Friday, July 3, 2009

Imagining the Future

I no longer remember who it was that suggested I should take a look at Future By Design, the movie about Jacque Fresco, a man who has spent his already long life imagining the future. If it was you who made the suggestion, thank you: I watched it last night and found it fascinating and provocative. Here's a link to the trailer.

Fresco's vision goes further than a simple utopian dream. He is a practical man, a designer and inventor, who realizes his vision in multiple ways--everything from the large-scale completed architectural structures in the exemplary site that is a part of The Venus Project, to tiny surgical instruments. It seems, to judge from the story the film tells, that his genius has not reached to turning his invention to financial profit, and that he continues to labor more for the joy and dedication than for the material return. He wants nothing less than to revolutionize the way we humans think about ourselves and inhabit the planet on which we are fortunate to live--from habitable, well-organized, people-friendly cities...


... to fast, clean transportation systems ...


... and energy efficient housing.



But for Fresco, it's not just about the buildings, the technology, the things. These are simply the tools by which to achieve the larger vision, which is to re-invent the way society works, based on the availability of resources rather than the exchange of money. He is convinced--along with many others these days--that we cannot survive as a species if we continue along the path of cutthroat competition for resources that only seem to be increasingly scant: they are readily available, he argues, if only we devote our scientific research and our technological skills to bringing them to the service of all, rather than exploiting them for the benefit of the few. It's what he calls a resource-based economy.

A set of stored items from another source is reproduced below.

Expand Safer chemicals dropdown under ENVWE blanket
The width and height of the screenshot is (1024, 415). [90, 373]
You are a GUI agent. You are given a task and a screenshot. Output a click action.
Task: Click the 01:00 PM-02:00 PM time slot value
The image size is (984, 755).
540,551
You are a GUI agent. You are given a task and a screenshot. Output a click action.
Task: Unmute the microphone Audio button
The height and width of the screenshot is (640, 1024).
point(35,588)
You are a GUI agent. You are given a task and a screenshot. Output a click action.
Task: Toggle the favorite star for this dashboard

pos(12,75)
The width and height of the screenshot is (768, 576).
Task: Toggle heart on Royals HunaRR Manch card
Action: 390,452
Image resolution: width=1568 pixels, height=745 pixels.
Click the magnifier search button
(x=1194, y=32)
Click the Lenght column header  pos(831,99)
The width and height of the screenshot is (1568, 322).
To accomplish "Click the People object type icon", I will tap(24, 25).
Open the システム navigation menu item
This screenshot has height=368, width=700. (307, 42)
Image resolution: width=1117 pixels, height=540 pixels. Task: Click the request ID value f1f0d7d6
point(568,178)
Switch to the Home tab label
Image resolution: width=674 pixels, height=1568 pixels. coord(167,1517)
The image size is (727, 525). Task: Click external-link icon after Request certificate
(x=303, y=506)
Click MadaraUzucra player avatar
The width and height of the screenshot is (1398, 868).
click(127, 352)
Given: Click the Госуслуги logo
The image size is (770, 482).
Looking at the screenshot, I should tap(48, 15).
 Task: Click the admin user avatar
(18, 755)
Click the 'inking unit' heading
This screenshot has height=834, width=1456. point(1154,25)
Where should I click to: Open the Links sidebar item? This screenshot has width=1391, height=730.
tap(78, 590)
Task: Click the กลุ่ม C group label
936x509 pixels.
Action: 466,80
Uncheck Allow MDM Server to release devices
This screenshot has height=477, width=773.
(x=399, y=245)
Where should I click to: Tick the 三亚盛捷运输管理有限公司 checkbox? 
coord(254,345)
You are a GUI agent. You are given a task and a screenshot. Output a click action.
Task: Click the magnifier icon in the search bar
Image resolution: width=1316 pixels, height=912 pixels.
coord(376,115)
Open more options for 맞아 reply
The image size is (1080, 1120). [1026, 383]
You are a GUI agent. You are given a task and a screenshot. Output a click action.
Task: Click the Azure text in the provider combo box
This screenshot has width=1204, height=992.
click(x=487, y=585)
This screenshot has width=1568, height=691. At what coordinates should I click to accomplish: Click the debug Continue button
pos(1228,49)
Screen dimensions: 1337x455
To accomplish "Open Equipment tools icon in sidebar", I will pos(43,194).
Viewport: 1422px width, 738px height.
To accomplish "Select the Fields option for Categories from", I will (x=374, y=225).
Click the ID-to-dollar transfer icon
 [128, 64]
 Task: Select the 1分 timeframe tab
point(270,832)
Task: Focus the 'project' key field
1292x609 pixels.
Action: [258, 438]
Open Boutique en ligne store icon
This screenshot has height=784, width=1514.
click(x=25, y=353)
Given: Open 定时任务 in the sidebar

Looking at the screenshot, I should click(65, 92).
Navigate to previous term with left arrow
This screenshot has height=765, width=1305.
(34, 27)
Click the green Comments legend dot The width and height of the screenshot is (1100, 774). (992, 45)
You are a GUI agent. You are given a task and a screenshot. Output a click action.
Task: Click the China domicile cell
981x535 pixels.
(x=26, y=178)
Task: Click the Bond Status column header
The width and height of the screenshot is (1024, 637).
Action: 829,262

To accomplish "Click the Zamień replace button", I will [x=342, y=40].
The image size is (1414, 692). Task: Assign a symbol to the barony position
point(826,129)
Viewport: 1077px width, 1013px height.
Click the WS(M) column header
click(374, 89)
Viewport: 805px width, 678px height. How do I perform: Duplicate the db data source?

An adamant and eloquent opponent of the magical thinking of religion, he sees our salvation in science. We are hamstrung, he argues, by social convention, and by habits of thought that we elevate, without scientific basis, to the status of immutable truth: war, sickness, hunger and poverty would be non-existent in a world in which science and technology are dedicated to the common good. We allow our beliefs, though often groundless and counter-productive, to stand between us and a healthy future in which all people share in common prosperity. All we need to do, in effect, is change our minds.

I think this is something like what the Buddha said two and a half thousand years ago--at least the part about changing our minds. The Buddha, of course, was less concerned with material well-being and comfort, and more with what he saw to be the lasting happiness that can only be found within. Perhaps that's the spiritual counterpart to Fresco's vision--which is well worth checking out.